> _WRITTEN EXERCISE_:
Output as a JSON list of strings the lines of the listing, one string per line and blank lines skipped, beginning at the line that contains "Where should I click to: Open" and stopping after the line that contains "pos(173,122)".

Word and element locating data

========================================

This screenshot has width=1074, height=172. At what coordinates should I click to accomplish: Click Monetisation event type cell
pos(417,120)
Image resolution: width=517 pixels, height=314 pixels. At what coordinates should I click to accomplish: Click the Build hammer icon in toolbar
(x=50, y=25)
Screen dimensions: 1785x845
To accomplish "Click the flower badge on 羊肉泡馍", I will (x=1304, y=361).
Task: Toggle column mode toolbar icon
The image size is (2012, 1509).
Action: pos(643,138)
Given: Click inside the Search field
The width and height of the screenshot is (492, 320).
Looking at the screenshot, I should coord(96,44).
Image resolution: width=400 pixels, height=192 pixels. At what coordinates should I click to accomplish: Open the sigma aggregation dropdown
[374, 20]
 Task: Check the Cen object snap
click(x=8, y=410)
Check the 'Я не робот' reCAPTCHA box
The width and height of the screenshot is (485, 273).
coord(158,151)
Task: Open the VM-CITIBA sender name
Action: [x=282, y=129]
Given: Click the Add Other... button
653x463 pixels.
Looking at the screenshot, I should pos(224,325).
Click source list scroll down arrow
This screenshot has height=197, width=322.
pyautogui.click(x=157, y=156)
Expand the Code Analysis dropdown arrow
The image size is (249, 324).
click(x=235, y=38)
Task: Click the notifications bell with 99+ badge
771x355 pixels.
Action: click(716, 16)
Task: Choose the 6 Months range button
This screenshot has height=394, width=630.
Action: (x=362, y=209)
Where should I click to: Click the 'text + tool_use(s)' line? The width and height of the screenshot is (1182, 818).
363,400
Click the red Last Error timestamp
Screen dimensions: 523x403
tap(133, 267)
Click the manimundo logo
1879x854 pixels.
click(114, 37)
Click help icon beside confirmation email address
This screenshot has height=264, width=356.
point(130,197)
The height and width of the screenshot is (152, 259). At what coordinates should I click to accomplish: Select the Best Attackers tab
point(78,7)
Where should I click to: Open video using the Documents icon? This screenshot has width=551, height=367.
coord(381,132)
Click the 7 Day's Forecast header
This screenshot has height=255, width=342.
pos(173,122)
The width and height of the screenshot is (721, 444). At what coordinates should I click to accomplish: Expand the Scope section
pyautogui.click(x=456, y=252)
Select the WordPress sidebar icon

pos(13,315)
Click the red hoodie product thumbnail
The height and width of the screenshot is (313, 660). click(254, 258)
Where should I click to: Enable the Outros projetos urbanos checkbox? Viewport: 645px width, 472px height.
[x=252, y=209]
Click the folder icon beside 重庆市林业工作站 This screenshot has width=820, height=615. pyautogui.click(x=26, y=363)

========================================

> _EXERCISE RESULT_:
[
  "Where should I click to: Open video using the Documents icon? This screenshot has width=551, height=367.",
  "coord(381,132)",
  "Click the 7 Day's Forecast header",
  "This screenshot has height=255, width=342.",
  "pos(173,122)"
]